2. Results and Discussion

2.1. Protonation of Anion 1. Structural Characterization of the Ammonia Complex 2

As noted in our preliminary study [13], the reaction of the unsaturated complex Na[MoMnCp(μ-PPh2)(CO)5] (1-Na) with (NH4)PF6 gives the ammonia complex 2 as the sole product (Scheme 1). Compound 2 is a poorly stable material easily decomposing upon manipulation, either in solution or in the solid state, to give the known hexacarbonyl complex [MoMnCp(μ-H)(μ-PPh2)(CO)6] [17]. This suggests that ammonia coordination to manganese is quite weak in 2 and, accordingly, a separate experiment indicated that exposure of 2 to CO (1 atm) leads quantitatively to the above hexacarbonyl complex. Although we could not obtain compound 2 as an analytically pure product, we were able to grow, through low temperature crystallization, a few crystals suitable for an X-ray diffraction study. Even if the quality of the diffraction data was not high, the essential structural features of the molecule can be clearly defined (Figure 2 and Table 1).
The structure of 2 in the crystal is very similar to that of its rhenium analogue [13] and is made of MoCp(CO)2 and Mn(CO)3(NH3) fragments bridged by PPh2 and H ligands. The carbonyls around the manganese atom are in a facial arrangement and the ammonia ligand is positioned cis to the bridging ligands and anti to the Cp ring of the molybdenum fragment. Overall, compound 2 is a 34-electron complex for which a metal–metal single bond has to be formulated according to the 18-electron rule, which is consistent with the intermetallic separation of 3.087(3) Å, almost identical to the separation of 3.088(1) Å determined in the hexacarbonyl complex [MoMnCp(μ-H)(μ-PPh2)(CO)6] [18]. As for the ammonia coordination, we note that the Mn–N length of 2.10(2) Å in 2 exactly matches the reference single-bond length of 2.10 Å for these atoms [19] and therefore is not particularly elongated. This length also is essentially identical to the values measured in the cation [Mn(CO)3(NH3)3]+, which appears to be the only other Mn(I) ammonia complex structurally characterized to date [20]. In contrast, ammonia ligands bound to paramagnetic Mn(II) centres display larger Mn N separations of ca. 2.24 Å [21].
Spectroscopic data in solution for 2 (Table 2 and Section 3) are fully consistent with the structure found in the crystal. Its IR spectrum in solution displays five C–O stretching bands, with the most energetic one (mainly corresponding to the symmetrical stretch of the Mn(CO)3 fragment) being of high intensity, which is indicative of a facial arrangement of the carbonyls around the Mn atom [22]. Its 31P NMR resonance appears at 161.4 ppm, some 30 ppm more deshielded than the corresponding resonance in the parent unsaturated anion 1 but in any case consistent with the presence of a phosphanyl ligand bridging a metal–metal bond [23]. The ammonia ligand gives rise to a relatively shielded 1H NMR resonance at −1.39 ppm, while the bridging hydride gives rise to a strongly shielded and P-coupled resonance, as expected (δ −12.52 ppm, JHP = 38 Hz). These data are comparable to those measured for the analogous Re complex (−0.06 ppm and −10.56 ppm, JHP = 20 Hz respectively) [13], with the differences in chemical shifts and P–H couplings being the expected ones when replacing a first-row atom (Mn) with a third-row one (Re) [24].

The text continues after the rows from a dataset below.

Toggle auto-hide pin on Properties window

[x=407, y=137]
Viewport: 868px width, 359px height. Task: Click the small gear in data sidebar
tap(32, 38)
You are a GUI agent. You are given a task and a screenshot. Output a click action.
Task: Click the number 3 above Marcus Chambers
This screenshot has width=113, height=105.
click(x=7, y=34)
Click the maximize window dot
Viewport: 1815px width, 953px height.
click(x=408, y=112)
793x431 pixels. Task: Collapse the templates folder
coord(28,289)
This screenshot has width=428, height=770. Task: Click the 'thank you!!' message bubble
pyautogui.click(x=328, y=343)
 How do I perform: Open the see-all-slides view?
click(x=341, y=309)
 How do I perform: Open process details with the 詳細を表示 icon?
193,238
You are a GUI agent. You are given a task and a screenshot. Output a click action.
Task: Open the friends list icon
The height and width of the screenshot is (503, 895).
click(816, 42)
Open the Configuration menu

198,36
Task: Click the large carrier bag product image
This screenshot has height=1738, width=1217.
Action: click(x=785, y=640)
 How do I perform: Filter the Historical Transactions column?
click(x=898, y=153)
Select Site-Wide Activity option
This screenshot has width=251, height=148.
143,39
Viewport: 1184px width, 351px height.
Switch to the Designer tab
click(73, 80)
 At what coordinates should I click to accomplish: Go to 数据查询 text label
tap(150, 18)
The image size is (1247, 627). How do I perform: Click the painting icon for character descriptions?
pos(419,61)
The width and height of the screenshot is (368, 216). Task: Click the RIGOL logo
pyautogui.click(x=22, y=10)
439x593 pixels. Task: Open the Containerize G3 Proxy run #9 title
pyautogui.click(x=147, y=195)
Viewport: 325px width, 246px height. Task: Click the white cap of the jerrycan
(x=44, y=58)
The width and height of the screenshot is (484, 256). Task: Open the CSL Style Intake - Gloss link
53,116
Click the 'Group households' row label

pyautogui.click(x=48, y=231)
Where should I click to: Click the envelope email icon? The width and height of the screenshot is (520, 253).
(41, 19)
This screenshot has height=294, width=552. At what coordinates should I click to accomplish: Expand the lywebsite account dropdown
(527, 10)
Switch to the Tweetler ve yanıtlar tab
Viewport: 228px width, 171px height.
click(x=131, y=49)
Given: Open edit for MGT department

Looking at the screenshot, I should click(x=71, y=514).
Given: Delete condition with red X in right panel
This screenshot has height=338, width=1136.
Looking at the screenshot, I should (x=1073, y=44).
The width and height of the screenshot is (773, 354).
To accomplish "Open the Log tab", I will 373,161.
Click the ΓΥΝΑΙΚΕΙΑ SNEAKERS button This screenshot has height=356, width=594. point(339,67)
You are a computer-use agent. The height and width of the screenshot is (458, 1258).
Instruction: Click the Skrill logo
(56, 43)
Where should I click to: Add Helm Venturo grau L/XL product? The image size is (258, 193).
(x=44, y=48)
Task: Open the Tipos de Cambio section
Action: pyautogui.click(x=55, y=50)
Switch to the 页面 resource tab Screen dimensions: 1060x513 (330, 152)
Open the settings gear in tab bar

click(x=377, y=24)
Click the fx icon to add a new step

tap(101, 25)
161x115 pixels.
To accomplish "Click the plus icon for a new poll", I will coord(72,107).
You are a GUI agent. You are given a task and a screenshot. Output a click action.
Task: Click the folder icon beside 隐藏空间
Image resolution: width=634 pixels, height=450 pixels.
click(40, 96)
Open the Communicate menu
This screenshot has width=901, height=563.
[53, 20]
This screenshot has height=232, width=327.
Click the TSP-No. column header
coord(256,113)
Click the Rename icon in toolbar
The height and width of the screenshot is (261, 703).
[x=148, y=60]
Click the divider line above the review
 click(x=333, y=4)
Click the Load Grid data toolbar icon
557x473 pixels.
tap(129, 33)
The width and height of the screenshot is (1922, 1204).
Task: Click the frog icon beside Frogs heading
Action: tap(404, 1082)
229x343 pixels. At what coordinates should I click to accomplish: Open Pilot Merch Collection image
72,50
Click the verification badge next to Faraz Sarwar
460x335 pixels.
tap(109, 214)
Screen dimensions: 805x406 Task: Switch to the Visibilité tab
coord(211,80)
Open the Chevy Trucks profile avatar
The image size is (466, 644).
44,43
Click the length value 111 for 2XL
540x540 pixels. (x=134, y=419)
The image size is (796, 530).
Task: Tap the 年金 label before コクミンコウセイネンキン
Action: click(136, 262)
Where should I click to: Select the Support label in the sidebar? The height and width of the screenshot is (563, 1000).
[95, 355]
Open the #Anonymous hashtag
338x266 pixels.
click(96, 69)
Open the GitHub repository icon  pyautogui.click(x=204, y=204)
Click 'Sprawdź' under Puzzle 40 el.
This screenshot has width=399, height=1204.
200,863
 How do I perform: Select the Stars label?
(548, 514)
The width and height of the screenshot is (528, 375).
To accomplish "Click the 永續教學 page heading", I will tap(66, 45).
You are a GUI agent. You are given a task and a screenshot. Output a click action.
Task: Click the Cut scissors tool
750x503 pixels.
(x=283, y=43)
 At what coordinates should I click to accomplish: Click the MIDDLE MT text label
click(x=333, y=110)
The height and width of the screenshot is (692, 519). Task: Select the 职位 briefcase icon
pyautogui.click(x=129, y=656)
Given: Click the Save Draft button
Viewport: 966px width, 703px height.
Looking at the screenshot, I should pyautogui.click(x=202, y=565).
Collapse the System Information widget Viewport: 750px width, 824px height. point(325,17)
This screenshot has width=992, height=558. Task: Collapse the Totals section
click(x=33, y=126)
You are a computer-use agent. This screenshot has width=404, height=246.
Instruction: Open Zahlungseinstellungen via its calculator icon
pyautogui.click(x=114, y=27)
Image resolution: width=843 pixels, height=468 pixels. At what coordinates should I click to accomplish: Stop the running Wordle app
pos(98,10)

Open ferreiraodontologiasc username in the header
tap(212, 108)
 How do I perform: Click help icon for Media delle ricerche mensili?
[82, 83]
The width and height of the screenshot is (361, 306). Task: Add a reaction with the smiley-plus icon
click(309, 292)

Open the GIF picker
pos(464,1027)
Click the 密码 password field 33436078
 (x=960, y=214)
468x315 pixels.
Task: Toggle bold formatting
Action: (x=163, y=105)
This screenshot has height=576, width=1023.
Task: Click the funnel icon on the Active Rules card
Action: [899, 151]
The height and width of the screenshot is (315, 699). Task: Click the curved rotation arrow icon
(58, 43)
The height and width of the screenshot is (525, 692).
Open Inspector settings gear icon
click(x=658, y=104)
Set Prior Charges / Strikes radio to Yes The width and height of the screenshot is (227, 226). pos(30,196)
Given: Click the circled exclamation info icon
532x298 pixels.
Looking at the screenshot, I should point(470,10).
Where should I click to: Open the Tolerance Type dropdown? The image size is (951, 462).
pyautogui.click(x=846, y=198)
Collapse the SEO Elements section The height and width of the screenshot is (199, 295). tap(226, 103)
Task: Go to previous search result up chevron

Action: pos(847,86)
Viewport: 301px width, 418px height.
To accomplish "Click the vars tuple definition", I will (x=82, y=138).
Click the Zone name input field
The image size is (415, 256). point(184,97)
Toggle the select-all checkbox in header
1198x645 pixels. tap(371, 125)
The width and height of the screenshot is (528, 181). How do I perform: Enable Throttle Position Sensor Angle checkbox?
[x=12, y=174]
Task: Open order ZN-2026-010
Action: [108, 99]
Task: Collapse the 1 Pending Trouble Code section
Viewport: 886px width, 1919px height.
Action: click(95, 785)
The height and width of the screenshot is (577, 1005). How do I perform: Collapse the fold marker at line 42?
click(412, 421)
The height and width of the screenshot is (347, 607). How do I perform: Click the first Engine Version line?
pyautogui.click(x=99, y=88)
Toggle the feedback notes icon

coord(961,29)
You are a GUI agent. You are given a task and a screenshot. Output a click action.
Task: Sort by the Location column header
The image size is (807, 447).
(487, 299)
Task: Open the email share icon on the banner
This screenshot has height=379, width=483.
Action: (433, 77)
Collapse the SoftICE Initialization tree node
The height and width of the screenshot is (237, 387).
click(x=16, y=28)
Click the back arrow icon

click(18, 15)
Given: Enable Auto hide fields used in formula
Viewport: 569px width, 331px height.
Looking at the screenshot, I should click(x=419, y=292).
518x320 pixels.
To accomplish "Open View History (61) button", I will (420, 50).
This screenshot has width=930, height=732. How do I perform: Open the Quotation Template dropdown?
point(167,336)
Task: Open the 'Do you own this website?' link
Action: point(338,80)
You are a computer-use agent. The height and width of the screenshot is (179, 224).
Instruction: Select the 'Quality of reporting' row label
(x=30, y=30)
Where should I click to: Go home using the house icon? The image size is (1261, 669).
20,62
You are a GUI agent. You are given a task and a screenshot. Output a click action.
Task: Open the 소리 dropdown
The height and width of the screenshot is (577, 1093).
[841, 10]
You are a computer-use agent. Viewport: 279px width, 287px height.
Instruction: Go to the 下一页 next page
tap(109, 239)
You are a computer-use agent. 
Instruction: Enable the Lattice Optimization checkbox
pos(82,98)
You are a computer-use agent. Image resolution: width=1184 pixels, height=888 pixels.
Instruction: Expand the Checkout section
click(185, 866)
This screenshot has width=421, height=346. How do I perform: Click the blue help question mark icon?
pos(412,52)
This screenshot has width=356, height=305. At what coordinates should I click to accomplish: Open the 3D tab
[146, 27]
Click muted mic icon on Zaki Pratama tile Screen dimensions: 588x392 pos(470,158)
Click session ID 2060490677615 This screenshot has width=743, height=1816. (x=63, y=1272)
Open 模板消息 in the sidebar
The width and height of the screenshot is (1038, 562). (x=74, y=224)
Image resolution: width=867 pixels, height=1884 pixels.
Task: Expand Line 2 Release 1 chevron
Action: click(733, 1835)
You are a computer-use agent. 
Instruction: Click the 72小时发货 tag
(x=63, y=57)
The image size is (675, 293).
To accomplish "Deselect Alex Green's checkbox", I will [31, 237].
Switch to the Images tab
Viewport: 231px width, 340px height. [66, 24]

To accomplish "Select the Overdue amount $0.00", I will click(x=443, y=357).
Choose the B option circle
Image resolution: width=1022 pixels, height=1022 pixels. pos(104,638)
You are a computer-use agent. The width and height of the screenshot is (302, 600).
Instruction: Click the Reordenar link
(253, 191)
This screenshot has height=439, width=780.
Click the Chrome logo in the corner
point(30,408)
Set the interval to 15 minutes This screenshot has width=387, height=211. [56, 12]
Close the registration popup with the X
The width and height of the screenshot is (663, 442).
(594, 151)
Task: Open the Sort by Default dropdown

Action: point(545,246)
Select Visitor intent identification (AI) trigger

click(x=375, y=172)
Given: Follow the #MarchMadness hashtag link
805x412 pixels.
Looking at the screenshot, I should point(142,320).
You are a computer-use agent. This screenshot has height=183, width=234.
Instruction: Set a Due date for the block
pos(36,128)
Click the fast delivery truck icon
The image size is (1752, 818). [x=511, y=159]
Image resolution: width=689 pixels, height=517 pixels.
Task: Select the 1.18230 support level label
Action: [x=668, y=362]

2.2. Mechanism of Formation of 2. DFT Calculations on the Putative Hydride Intermediate H

The reaction of anion 1 with the NH4+ cation is expected to be initiated with a proton transfer from the latter to the dimetal centre of the former, to give the unsaturated hydride H (Scheme 2). This is likely to involve the π component of the Mo=Mn bond of 1, which is the HOMO−2 of the molecule, as the donor orbital. Because of the spatial distribution of the latter orbital, the hydrogen atom is expected to be positioned so as to define a puckered MoPMnH central ring, as experimentally observed in the addition of the [Au{P(p-C6H4Me)3}]+ cation (isolobal with H+) to anion 1 [13]. In a second step, the ammonia released in the proton transfer event would coordinate to the unsaturated hydride H, to give the electron-precise product 2 eventually isolated. This should take place at the coordinatively unsaturated manganese atom and in a position anti with respect to the Mo-bound Cp ligand (Scheme 2), a position more favoured on steric grounds, thus explaining the relative arrangement of these ligands found in the final product.
To further support the above hypothesis, we have carried out density functional theory (DFT) calculations on intermediate H and we have found that the presumed structure is a minimum in the corresponding potential energy surface (Figure 3, see Section 3 and the Supplementary Materials for further details). The structure of hydride H can be related to that of the gold cluster [AuMoMnCp(μ-PPh2)(CO)5{P(p-C6H4Me)3}] [13] and indeed it displays a strongly puckered MoPMnH central ring (P–Mo–Mn–H = 108.5o) and a short Mn–Mo distance of 2.796 Å, as expected for an unsaturated species (cf. 2.705(1) Å in the above gold cluster), well below the distance of 3.088(1) Å measured in the saturated complex [MoMnCp(μ-H)(μ-PPh2)(CO)6] [18]. We note that B3LYP-DFT computed distances involving metal atoms usually are overestimated (by ca. 0.05 Å) when compared to distances measured by X-ray diffraction [25,26].
Although there is considerable orbital mixing, the double bond formulated for hydride H still can be visualized as made up from the expected σ component (HOMO−5) and a closed tricentric MoHMn interaction (HOMO−12, here mixed with M–P bonding) which is derived from interaction of the π (Mo–Mn) bonding orbital in the parent anion 1 with the s orbital of hydrogen. Thus, rather than a conventional double bond made up of σ and π components, the double Mo=Mn bond in H is made up of a bicentric σ Mo–Mn interaction and a closed tricentric MoHMn interaction, in a way comparable to that recently described by us for the homometallic hydride [W2Cp2(μ-H)(μ-PPh2)(NO)2] [27]. Similar tricentric MHM interactions are also present in the 30-electron complexes [M2Cp(μ-H)(μ-PCy2)(CO)2] complexes (M = Mo, W) [28,29,30]. Analysis of the electron density at the intermetallic region, under the Atoms in Molecules (AIM) framework [31], also supports the presence of substantial multiplicity in the intermetallic bond of hydride H. Thus, although a bond critical point was not strictly located, the minimum electron density at the intermetallic axis was found to be 0.284 eÅ−3, a figure substantially higher than the corresponding value computed by us at the same level for the electron-precise anion [MoMnCp(μ-PPh2)(CO)6] (0.204 eÅ−3) and only a bit below the value of 0.319 eÅ−3 computed at the intermetallic bond critical point in the unsaturated anion 1 [13]. In agreement with the above considerations, the intermetallic Mayer bond index in hydride H (0.43) is found to be lower than the one in the unsaturated anion 1 (0.56) but larger than the one computed for [MoMnCp(μ-PPh2)(CO)6] (0.37) at the same level.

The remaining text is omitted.